Le Stablecoin rischiano di unire la volatilità delle banche tradizionali e la scarsa regolamentazione delle criptovalute
A differenza delle criptovalute standard, le Stablecoin sono una tipologia molto particolare: hanno un valore fermo vincolato da un mezzo di scambio stabile. Questo sistema a tasso di cambio fisso viene spesso usato dalle banche centrali per stabilizzare la moneta di un paese ma, in questo caso, viene attribuito anche a questa speciale tipologia di cryptocurrency. La Stablecoin può essere pegged (ancorata) fuori dalla blockchain, da un’autorità finanziaria esterna, ad una valuta fiat (nazionale o internazionale), ad una comodity come l’oro o l’argento, oppure ad un’altra criptovaluta.

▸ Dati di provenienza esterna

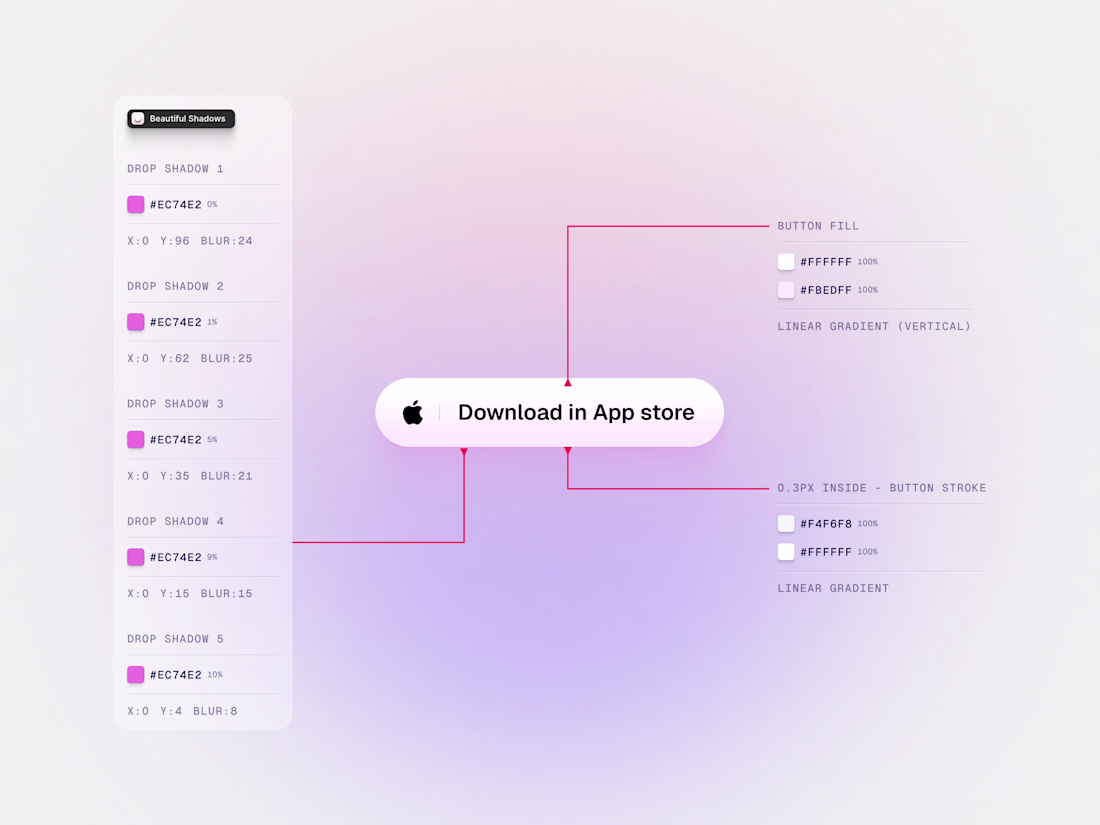
Task: Click the red arrow marker atop the button
Action: [568, 383]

Come sottolineato da Blockchain4Innovation, “per emettere una Stablecoin ancorata a una valuta fiat, viene raccolto capitale nella valuta a cui ancorarlo e viene depositato in un’entità terza che certifica il sistema; vengono quindi emessi i token e distribuiti tramite scambio o vendita diretta.” Invece, “per emetterle ancorate a commodities, occorre raccogliere capitale per acquistare la commodity da depositare: ad ogni deposito viene emesso un certificato digitale che abilita lo smart-contract a emettere i token.”
La Banca Centrale Europea sostiene che “le iniziative Stablecoin globali potrebbero rendere i pagamenti internazionali meno costosi e più veloci, sostenendo anche l’inclusione finanziaria. Ma le Stablecoin sollevano una vasta gamma di sfide: la resistenza operativa, la sicurezza e la solidità dei sistemi di pagamento, di protezione dei clienti, dei rischi per la stabilità finanziaria e sovranità monetaria, e della protezione dei dati e la conformità con le regole contro il riciclaggio di denaro e il finanziamento del terrorismo.”

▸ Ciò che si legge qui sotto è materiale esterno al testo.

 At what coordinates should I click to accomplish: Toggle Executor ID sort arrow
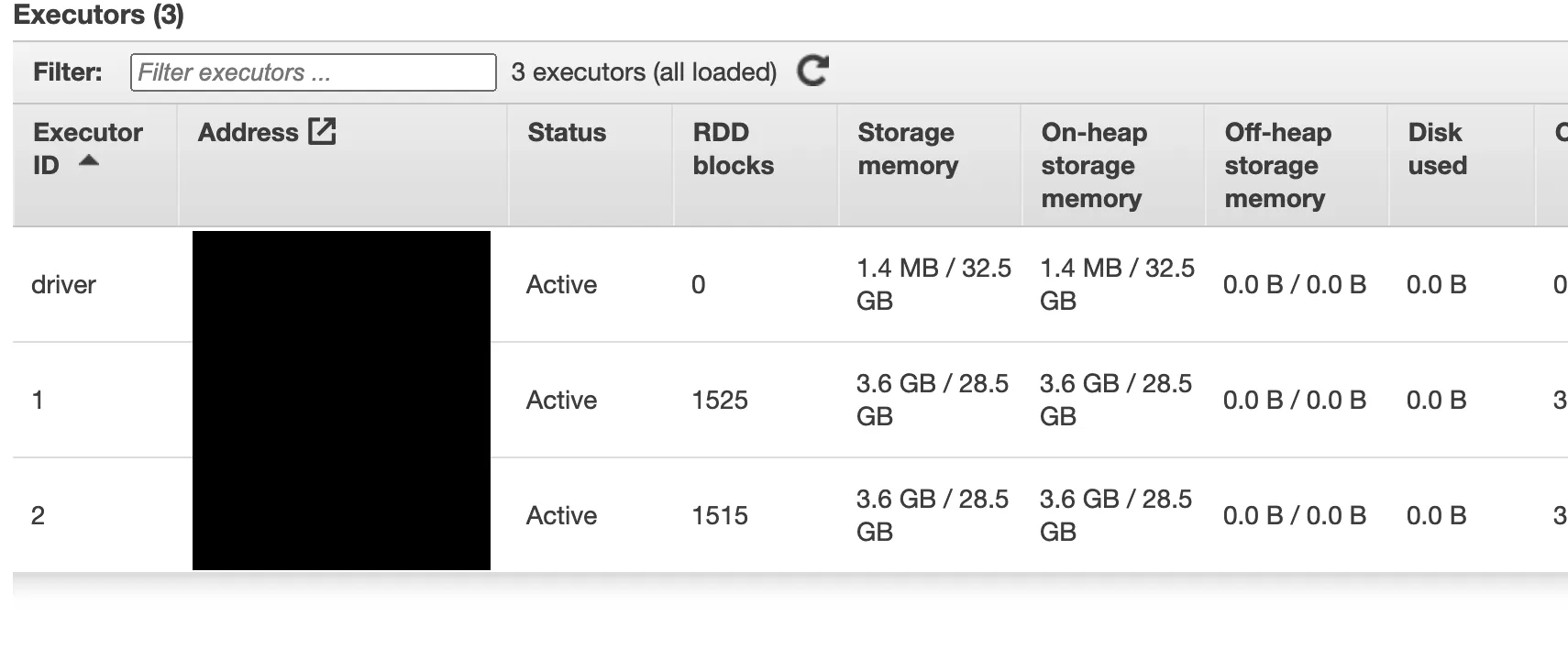click(89, 161)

Tra le Stablecoin più usate, vi sono Tether, TrueUsd (anche nota come TrustToken, la prima ad essere ancorata al dollaro americano), Usd Coin (distribuita da Coinbase), Binance (Busd) e Paxos Standard. Infine, esiste anche CELO, la prima Stablecoin ancorata all’euro. Tutte queste criptovalute utilizzano la Blockchain e con tutte si possono effettuare pagamenti, fare investimenti e anche scambi. Sono quindi una vera e propria moneta digitale con un tasso di scambio fisso, come quando prima del 1971 esisteva ancora il gold exchange standard.

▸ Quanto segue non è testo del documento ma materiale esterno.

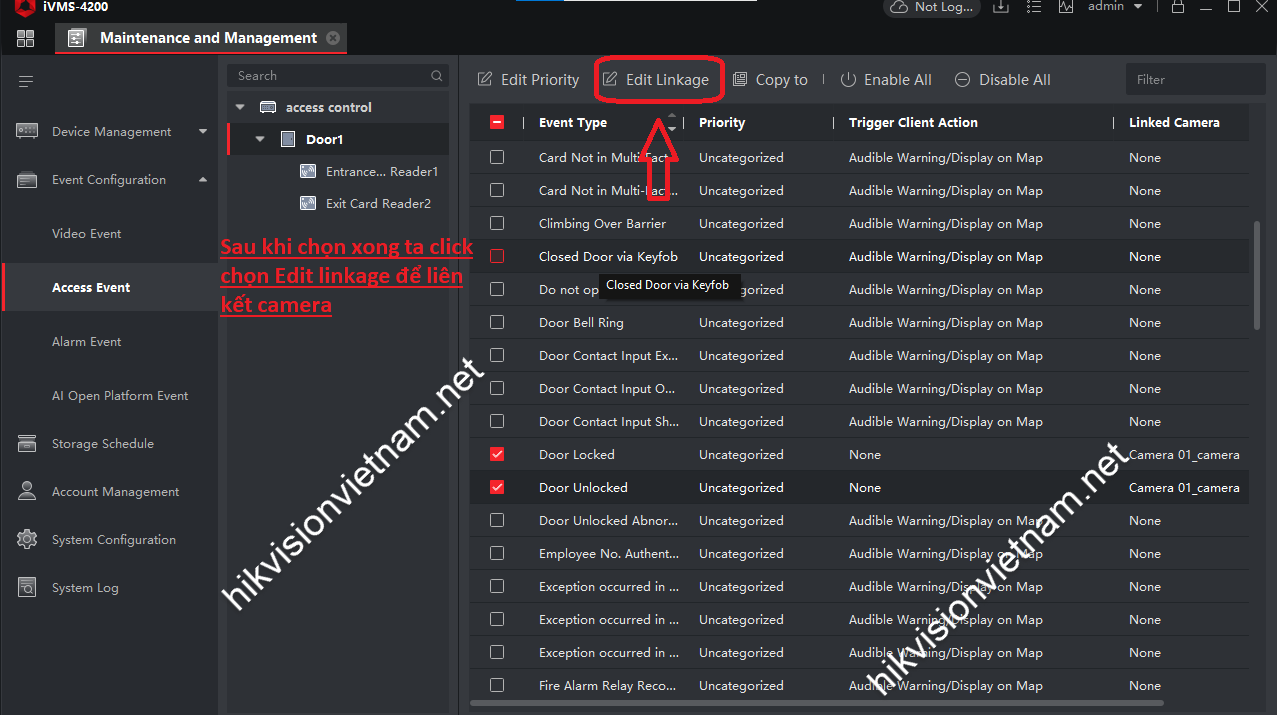The height and width of the screenshot is (715, 1277).
Task: Open the Video Event menu item
Action: [x=86, y=234]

Esiste, però, un pericolo che deriva dall’uso delle Stablecoin analizzato dal Financial Times. Il rischio è “che le Stablecoin uniscano il rischio di corsa agli sportelli che può colpire le banche tradizionali alla (non) regolamentazione delle criptovalute. In questo caso non assomiglierebbero a una sorta di oro digitale, ma piuttosto alle banche-ombra, come i fondi di mercato monetario che promettevano una stabilità simile a quella dei conti bancari, ma che hanno contribuito ad aggravare la rapida perdita di fiducia nel sistema finanziario durante la crisi del 2008.”
Anche il Comitato di Basilea per la Vigilanza Bancaria ha riportato che le “Stablecoin devono essere regolate seguendo gli standard di capitale esistenti se pienamente garantite da asset verificabili. Questo punto è cruciale: per fare in modo che le Stablecoin servano il loro nome, è cruciale il backing in qualunque momento e con qualunque circostanza. Perché i soldi che ‘funzionano’ solo col beltempo non sono affatto soldi.